----- Data for this exercise

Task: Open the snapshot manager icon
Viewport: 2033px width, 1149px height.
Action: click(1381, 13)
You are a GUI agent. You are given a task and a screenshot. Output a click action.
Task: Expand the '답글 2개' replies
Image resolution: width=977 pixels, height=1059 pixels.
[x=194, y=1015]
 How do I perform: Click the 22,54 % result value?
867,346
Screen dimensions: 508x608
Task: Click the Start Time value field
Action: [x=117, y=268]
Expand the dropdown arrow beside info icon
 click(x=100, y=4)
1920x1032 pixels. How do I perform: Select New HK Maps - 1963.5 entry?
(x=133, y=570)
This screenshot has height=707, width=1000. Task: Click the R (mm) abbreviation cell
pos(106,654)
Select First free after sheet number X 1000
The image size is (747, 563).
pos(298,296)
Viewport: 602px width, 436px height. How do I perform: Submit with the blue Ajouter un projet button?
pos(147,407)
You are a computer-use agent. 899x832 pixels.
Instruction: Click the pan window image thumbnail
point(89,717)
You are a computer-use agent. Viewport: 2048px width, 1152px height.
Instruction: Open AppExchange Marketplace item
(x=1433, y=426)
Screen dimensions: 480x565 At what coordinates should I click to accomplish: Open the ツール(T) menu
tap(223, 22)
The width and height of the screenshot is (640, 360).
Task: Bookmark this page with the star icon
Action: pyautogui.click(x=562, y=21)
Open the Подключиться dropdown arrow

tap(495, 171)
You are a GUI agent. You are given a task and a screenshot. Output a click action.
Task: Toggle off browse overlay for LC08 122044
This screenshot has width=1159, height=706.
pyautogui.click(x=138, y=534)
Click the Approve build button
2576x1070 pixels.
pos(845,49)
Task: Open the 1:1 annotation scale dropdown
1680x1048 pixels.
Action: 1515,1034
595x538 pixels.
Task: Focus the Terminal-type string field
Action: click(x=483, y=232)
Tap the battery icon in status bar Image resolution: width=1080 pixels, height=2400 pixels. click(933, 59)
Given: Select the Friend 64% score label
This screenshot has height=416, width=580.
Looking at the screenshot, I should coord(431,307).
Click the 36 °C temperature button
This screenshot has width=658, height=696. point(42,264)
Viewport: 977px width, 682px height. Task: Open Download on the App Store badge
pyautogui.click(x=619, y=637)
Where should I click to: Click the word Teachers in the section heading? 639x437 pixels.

----------

Please extract all of the entries above verbatim, reproducing each line without any change.

* [The solution]:
Task: Open the snapshot manager icon
Viewport: 2033px width, 1149px height.
Action: click(1381, 13)
You are a GUI agent. You are given a task and a screenshot. Output a click action.
Task: Expand the '답글 2개' replies
Image resolution: width=977 pixels, height=1059 pixels.
[x=194, y=1015]
 How do I perform: Click the 22,54 % result value?
867,346
Screen dimensions: 508x608
Task: Click the Start Time value field
Action: [x=117, y=268]
Expand the dropdown arrow beside info icon
 click(x=100, y=4)
1920x1032 pixels. How do I perform: Select New HK Maps - 1963.5 entry?
(x=133, y=570)
This screenshot has height=707, width=1000. Task: Click the R (mm) abbreviation cell
pos(106,654)
Select First free after sheet number X 1000
The image size is (747, 563).
pos(298,296)
Viewport: 602px width, 436px height. How do I perform: Submit with the blue Ajouter un projet button?
pos(147,407)
You are a computer-use agent. 899x832 pixels.
Instruction: Click the pan window image thumbnail
point(89,717)
You are a computer-use agent. Viewport: 2048px width, 1152px height.
Instruction: Open AppExchange Marketplace item
(x=1433, y=426)
Screen dimensions: 480x565 At what coordinates should I click to accomplish: Open the ツール(T) menu
tap(223, 22)
The width and height of the screenshot is (640, 360).
Task: Bookmark this page with the star icon
Action: pyautogui.click(x=562, y=21)
Open the Подключиться dropdown arrow

tap(495, 171)
You are a GUI agent. You are given a task and a screenshot. Output a click action.
Task: Toggle off browse overlay for LC08 122044
This screenshot has width=1159, height=706.
pyautogui.click(x=138, y=534)
Click the Approve build button
2576x1070 pixels.
pos(845,49)
Task: Open the 1:1 annotation scale dropdown
1680x1048 pixels.
Action: 1515,1034
595x538 pixels.
Task: Focus the Terminal-type string field
Action: click(x=483, y=232)
Tap the battery icon in status bar Image resolution: width=1080 pixels, height=2400 pixels. click(933, 59)
Given: Select the Friend 64% score label
This screenshot has height=416, width=580.
Looking at the screenshot, I should coord(431,307).
Click the 36 °C temperature button
This screenshot has width=658, height=696. point(42,264)
Viewport: 977px width, 682px height. Task: Open Download on the App Store badge
pyautogui.click(x=619, y=637)
Where should I click to: Click the word Teachers in the section heading? 639x437 pixels.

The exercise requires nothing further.